On page one of Black Orchids, by Rex Stout, Archie Goodwin says,
"I do not deny that flowers are pretty, but a million flowers are not million times prettier than one flower. Oysters are good to eat, but who wants to eat a carload?"
Most economists I know would take the above quote as a great example of diminishing marginal utility: another flower or another oyster might add to my overall sense of satisfaction, but it won't add as much as the first few did. In fact, I'll probably use it as an example myself when teaching intro microeconomics this fall at The University of Regina.
But when I'm at the campus pub (The Owl), I'll be raising the following issue with colleagues:
I'll accept the basic notion of diminishing marginal utility, and I'll agree with Archie Goodwin up to a point. But at some point, adding more and more flowers becomes stupendous.
I certainly prefer looking at a massive field of flowers to looking at 100 or 101 flowers. I would agree that an additional flower in either case wouldn't add much to my overall sense of satisfaction.

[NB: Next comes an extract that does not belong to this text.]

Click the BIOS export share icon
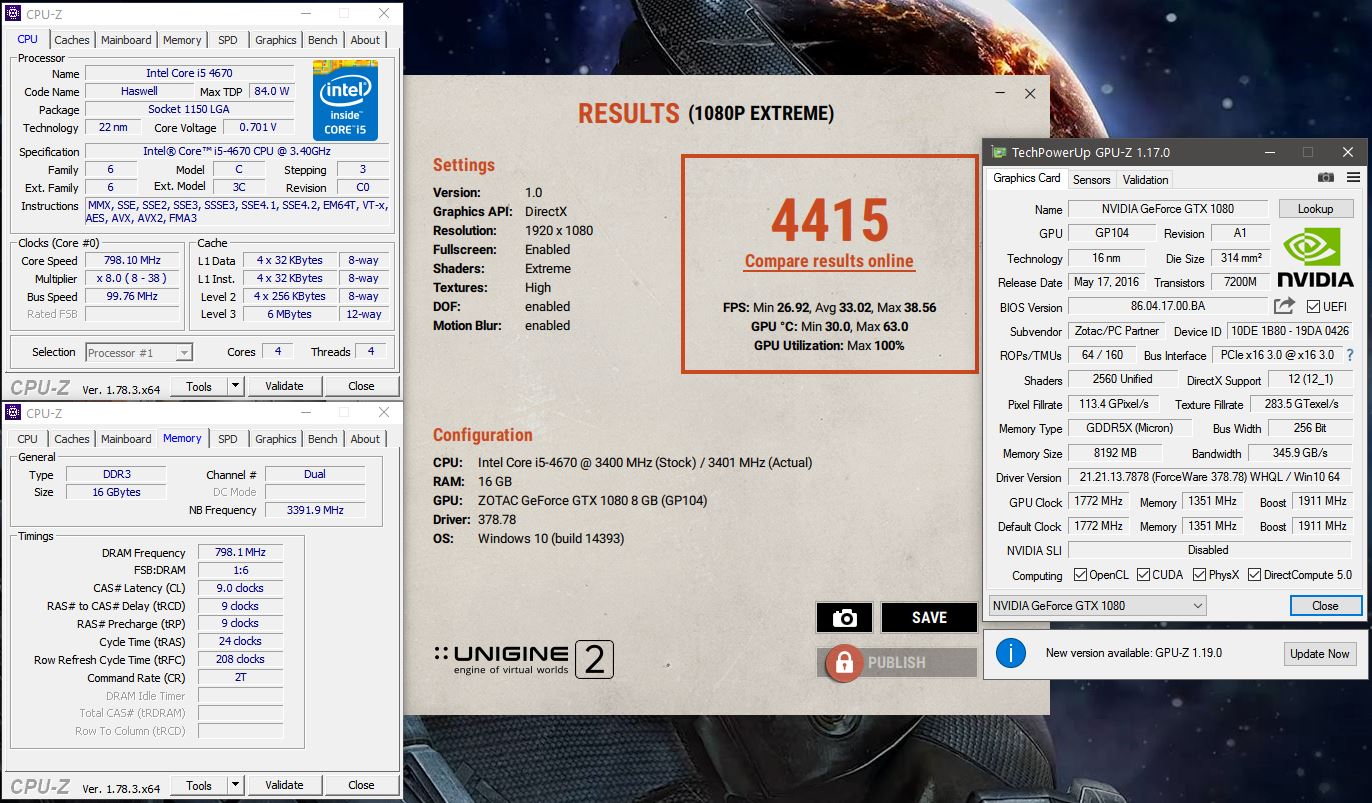The image size is (1372, 803). pos(1285,306)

But somewhere along the line, having an (or some) additional flower(s) converts the bunch of flowers to a larger field, which greatly increases my overall satisfaction.

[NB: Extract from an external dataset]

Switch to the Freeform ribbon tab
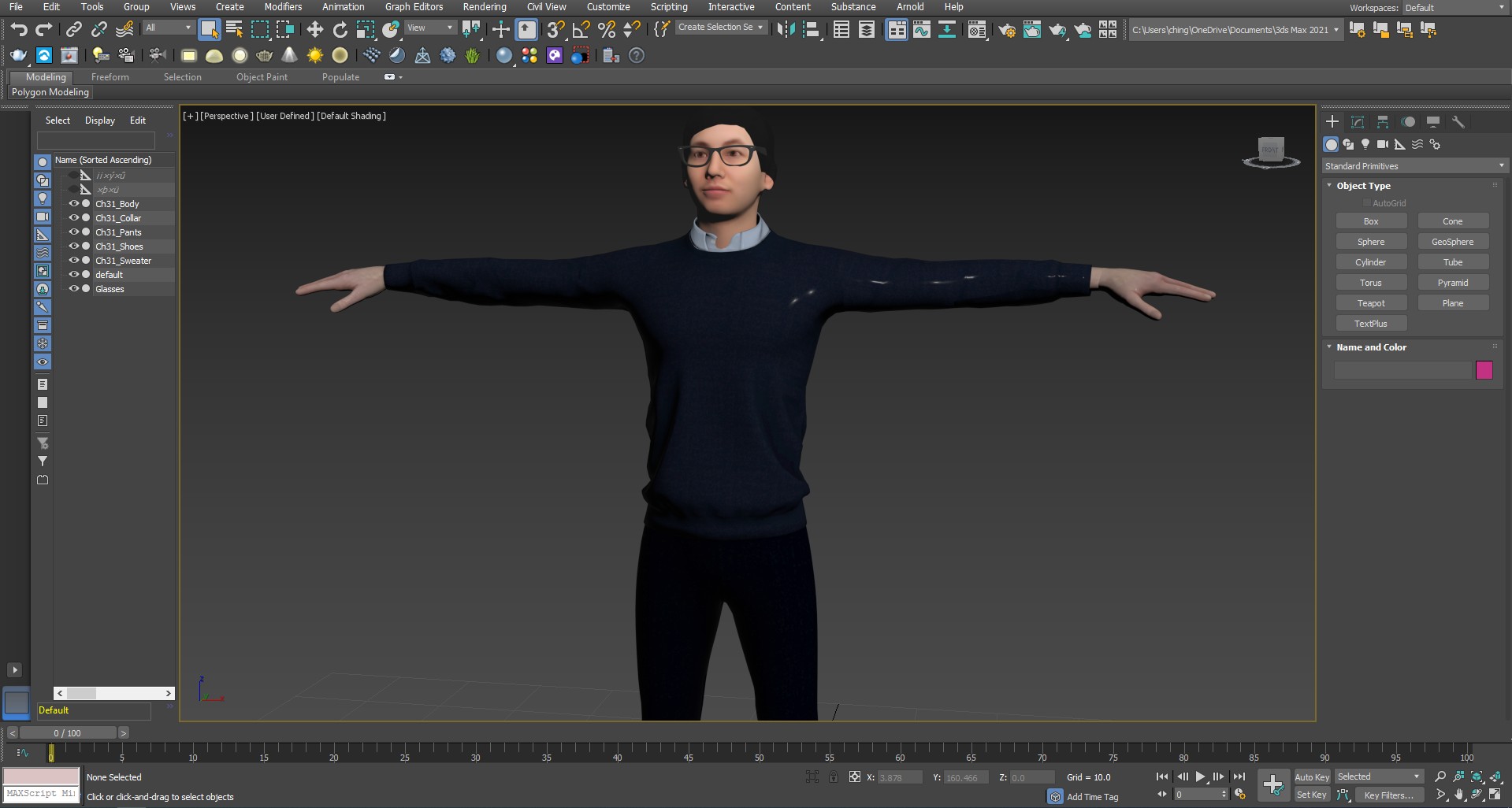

Does this mean that at some point, as additional flowers are added, I experience a massive increase in marginal utility? or, more likely, does adding more flowers convert the product from "flowers" to "fields of flowers"?

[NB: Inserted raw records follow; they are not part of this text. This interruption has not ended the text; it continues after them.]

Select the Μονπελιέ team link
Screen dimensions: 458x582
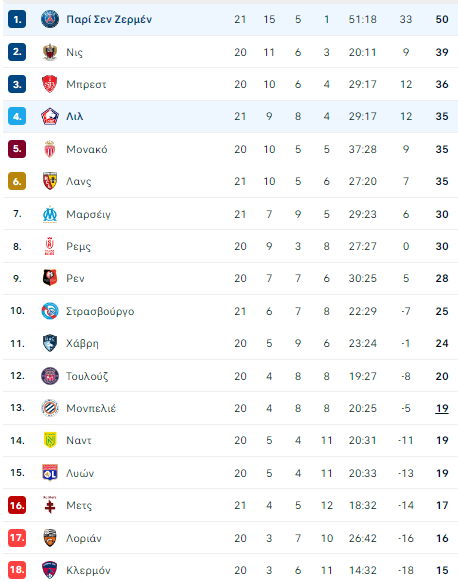click(x=91, y=408)
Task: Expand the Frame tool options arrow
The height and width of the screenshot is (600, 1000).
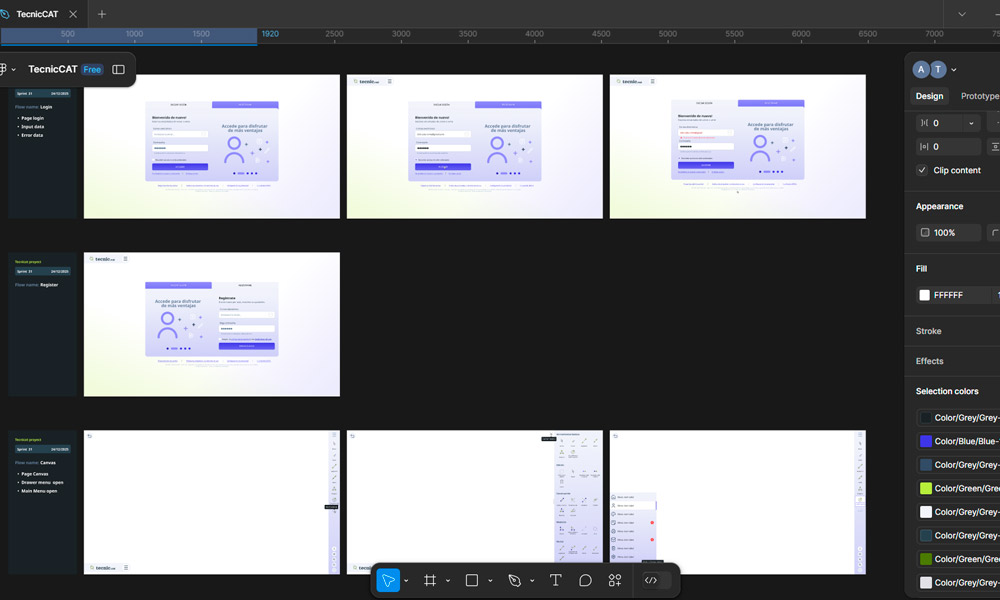Action: tap(447, 581)
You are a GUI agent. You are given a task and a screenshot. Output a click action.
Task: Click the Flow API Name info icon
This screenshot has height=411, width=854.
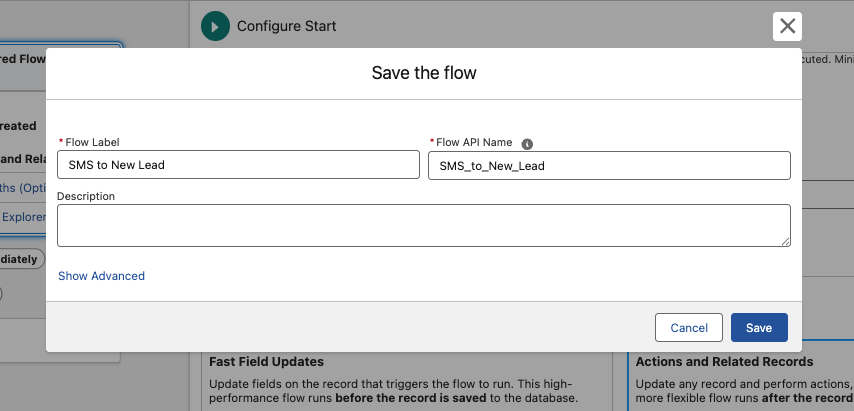(x=527, y=143)
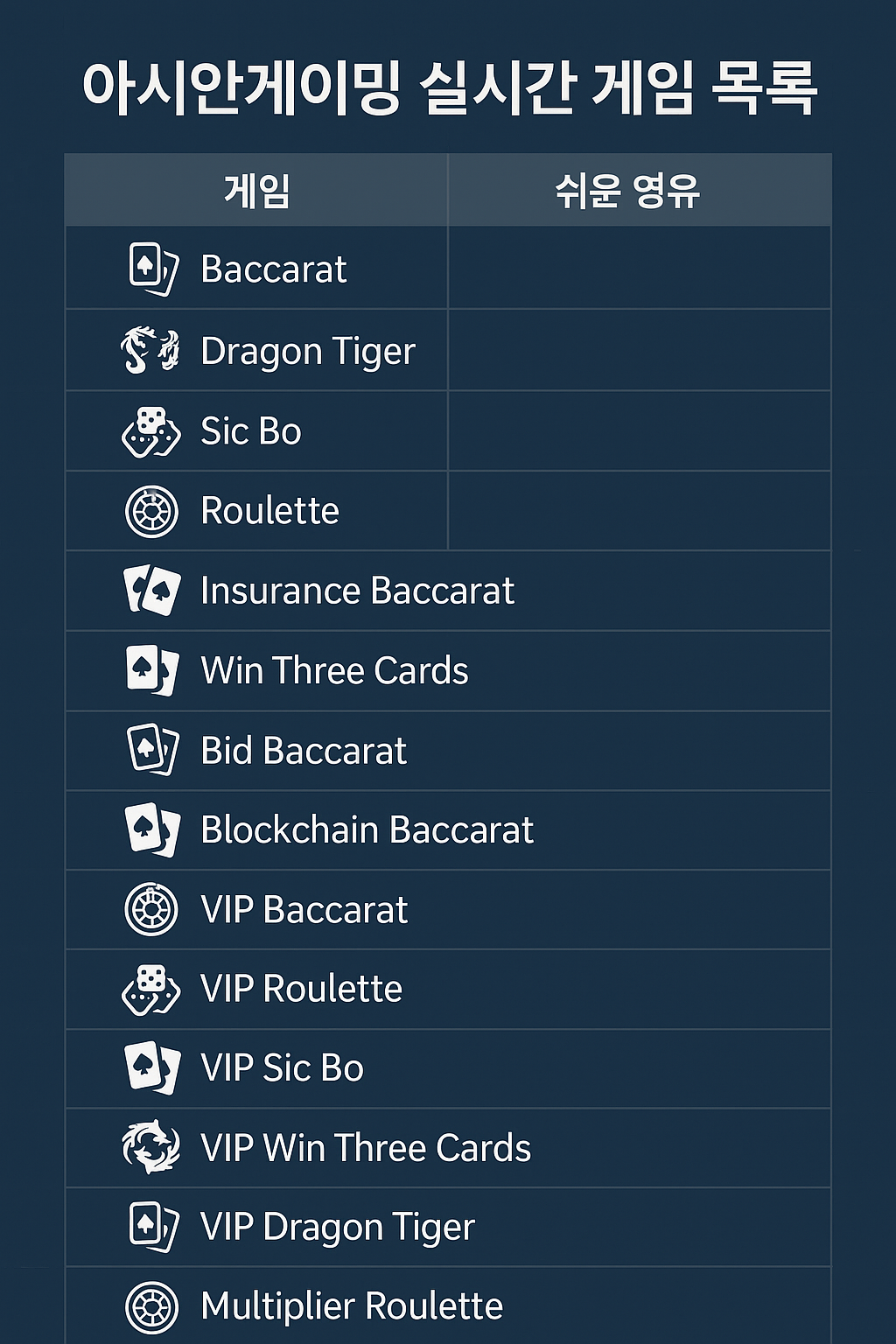Open the VIP Dragon Tiger game
Screen dimensions: 896x1344
(448, 1227)
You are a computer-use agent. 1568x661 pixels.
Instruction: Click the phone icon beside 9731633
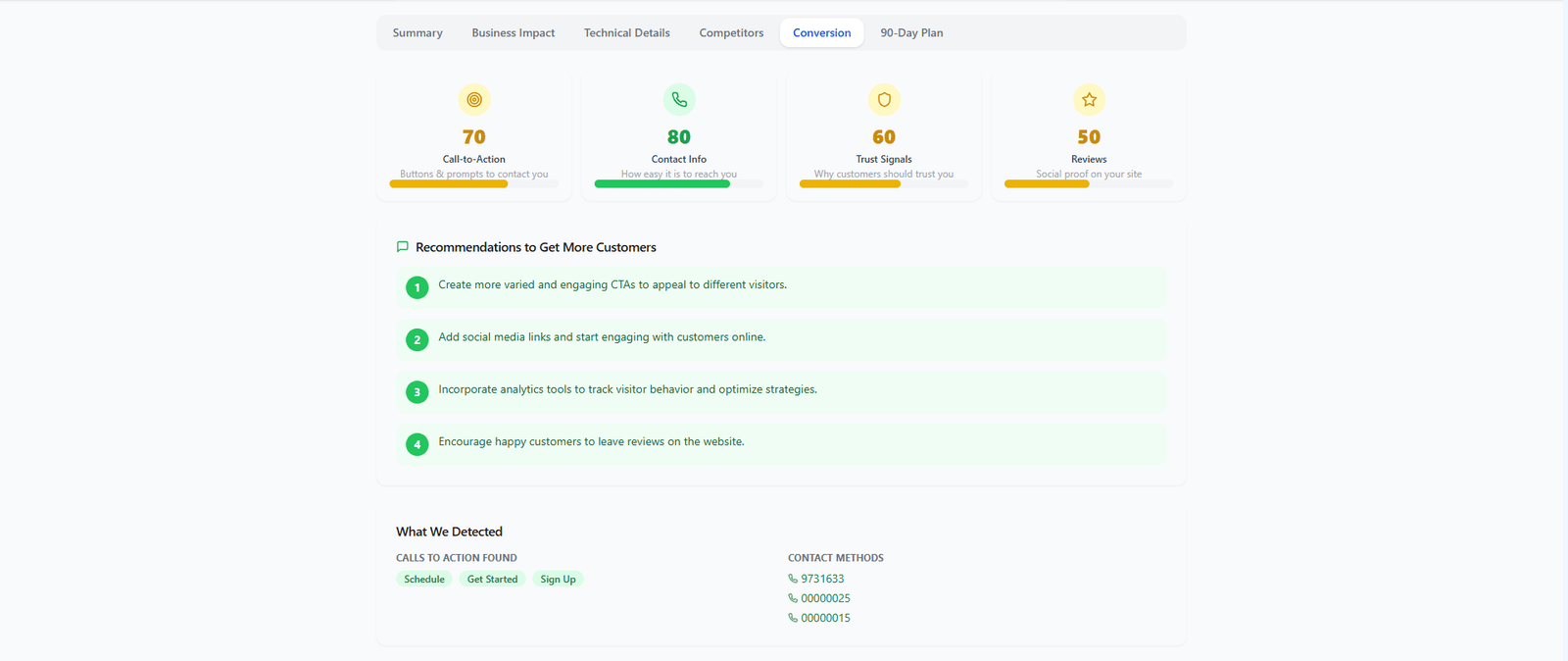click(793, 579)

This last possibility is perhaps better seen when you consider collecting things, say quarters from each of the US states. If I have twenty of these, then finding the 21st would add some to my total satisfaction. But if I have 49 and find the 50th, then I would have the complete set, which would likely add greatly to my overall satisfaction.
To put it differently, I wouldn't pay anything at all to look at one flower, but I would likely, at times, be willing to pay something to look at a field of a million flowers, and in that sense, I might even take issue with Archie Goodwin.
So while we often teach diminishing marginal utility as a law, there are times when getting one more X converts the bunch of Xs into a set, thus increasing overall satisfaction considerably. But I'm not sure that necessarily violates the "law" of diminishing marginal utility.